Nell' altra parte di piazza San Marco, con i tavolini dei bar affollati con il primo sole, Bekaj Fisnik e i suoi amici erano come fantasmi. Agli occidentali, ai quali avrebbero volentieri tagliato la gola, servivano spritz e caffè. Il titolare di un ristorante sotto la loro abitazione se li ricorda bene: «C' era un via vai di persone nel loro appartamento. Una sera ne ho contati una quindicina».
Quattro gli arrestati, una dozzina le perquisizioni tra Venezia, Mestre e Treviso. I conti tornano.
Ma quello che più colpisce gli investigatori è l' intensa attività di proselitismo e di addestramento che il gruppo svolgeva in Rete. Dove si discuteva di alta politica internazionale: «Putin è come la carta igienica», «La Turchia è debole con i miscredenti». Dove Haziray Dake sognava di fare qui quello che gli uomini del Califfo stanno facendo in Siria: «Allah protegga i fratelli a Mosul e li gratifichi con la vittoria». E senza tanti giri di parole, sotto la foto di un miliziano dell' Isis morto in combattimento, sogna di emularlo anche da questa parte del mondo: «Ti voglio bene. Che Allah ci unisca in paradiso».
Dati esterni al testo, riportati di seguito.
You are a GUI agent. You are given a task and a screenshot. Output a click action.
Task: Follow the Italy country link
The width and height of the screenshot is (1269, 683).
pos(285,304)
Su uno dei profili aperto in rete con una serie di nickname i follower sono 18 mila.
Un' enormità. Una cosa da inquietare gli investigatori, che su questa cellula sono capitati all' inizio per caso: quando Bekaj Fisnik minaccia il cameriere capo del bar dove lavora.
Ma poi decidono di alzare le antenne quando nel 2016 lui torna da un viaggio in Kosovo e istruisce gli altri su come andare in Siria: «Prima si va in Egitto e dall' Egitto entrare là è più facile. Ci sono dei corridoi. Andare in Egitto dal Kosovo è possibile». Non risulta che qualcuno volesse partire davvero.
La Guerra santa si può fare anche qui. Con uno zaino bomba da far esplodere sul ponte di Rialto. O con un coltello con cui affrontare turisti e passanti: «Non deve essere troppo piccolo e deve essere affilato. Non deve essere di quelli usati quotidianamente. Ho dato una spiegazione completa di come colpire un corpo e di come reagire».